Mr Lonergan said that during more than 40 years in the prison service, had proper supports and interventions been in place at an early stage, those in prison would not have ended up there.
“Many were there because of early neglect,” Mr Lonergan said. He pointed to dyslexia, which he said was common among the prison population, as an example of where early intervention was crucial in changing outcomes.
“That’s one tiny example of neglect and the consequences of that. And then miraculously once it’s identified the enormous difference that makes: there’s a new life, there’s a new beginning, life is now different. Those early interventions are absolutely crucial,” he said.
“While child suffers, that child is being damaged and harmed and is losing out and you cannot make up years that have been misused or neglected. No matter what happens those early years are gone now, the opportunity is gone and the child brings it to their grave.”
Responsibility
“It is very much society’s responsibility so the referendum is very, very significant in sending out that message . . . but it is only the beginning . . . [if there is a Yes vote in Saturday’s referendum] the real work will start on Monday when we will now be called to back up our philosophy, to back it up with action.”
Mr Lonergan also pointed to housing policy which he said was at the core of how we develop as a society and how fair and integrated it is.
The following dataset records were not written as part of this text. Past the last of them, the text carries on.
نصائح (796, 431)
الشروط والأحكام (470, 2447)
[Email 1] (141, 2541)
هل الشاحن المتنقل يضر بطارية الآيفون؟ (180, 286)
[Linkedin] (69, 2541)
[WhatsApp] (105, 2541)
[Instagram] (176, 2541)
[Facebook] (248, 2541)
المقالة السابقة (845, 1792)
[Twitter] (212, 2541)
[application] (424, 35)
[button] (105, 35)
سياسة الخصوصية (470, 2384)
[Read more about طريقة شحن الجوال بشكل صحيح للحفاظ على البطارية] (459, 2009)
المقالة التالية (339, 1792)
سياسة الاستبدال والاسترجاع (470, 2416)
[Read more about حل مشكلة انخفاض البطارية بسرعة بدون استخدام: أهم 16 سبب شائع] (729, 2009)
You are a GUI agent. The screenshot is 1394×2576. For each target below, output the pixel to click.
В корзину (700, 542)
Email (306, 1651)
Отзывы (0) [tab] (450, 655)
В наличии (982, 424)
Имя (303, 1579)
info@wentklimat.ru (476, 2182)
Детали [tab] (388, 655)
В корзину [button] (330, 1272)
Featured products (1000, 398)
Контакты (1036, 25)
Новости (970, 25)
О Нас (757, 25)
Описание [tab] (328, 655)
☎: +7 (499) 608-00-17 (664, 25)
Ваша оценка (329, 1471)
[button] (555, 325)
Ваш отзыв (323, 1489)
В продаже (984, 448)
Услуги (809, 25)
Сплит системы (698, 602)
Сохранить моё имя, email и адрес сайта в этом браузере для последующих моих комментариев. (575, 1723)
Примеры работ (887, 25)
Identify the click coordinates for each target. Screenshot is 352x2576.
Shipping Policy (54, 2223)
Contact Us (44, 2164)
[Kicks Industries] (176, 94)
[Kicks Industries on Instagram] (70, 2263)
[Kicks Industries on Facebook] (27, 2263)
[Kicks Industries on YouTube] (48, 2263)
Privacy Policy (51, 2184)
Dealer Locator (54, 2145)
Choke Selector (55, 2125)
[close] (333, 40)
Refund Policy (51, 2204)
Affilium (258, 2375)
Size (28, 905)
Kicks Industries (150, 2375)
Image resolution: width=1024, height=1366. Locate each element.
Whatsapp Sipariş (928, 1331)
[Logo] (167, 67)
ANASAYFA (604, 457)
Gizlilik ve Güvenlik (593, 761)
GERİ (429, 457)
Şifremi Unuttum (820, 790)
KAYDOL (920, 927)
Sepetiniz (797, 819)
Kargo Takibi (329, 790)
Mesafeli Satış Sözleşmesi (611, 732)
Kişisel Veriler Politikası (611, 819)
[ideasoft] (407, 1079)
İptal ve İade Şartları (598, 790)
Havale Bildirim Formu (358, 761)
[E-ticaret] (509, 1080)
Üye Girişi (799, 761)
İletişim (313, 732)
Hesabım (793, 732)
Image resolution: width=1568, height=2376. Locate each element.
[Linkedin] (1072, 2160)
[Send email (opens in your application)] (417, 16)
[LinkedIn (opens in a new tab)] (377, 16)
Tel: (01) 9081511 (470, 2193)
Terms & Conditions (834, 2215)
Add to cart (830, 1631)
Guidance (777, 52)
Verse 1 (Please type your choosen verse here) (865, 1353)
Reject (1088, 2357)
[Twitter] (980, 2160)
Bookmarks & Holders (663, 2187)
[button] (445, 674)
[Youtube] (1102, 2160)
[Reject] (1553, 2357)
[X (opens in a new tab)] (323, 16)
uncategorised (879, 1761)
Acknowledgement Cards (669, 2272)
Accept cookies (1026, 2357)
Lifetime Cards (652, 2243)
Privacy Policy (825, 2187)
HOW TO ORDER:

“The little child is perfect. It’s the culture that comes in, the influence, the destructive stuff. That’s why we need to provide more positive and more motivating and more stimulating environments. We can’t continue building ghettos,” he said.
“Our segregation of people is another huge issue. We build these public housing and we isolate the one particular social class of people: the poor, lowest socioeconomic groups into those areas with no amenities, no facilities and no mixture of people . . . a community is a social mix of people of all equals.”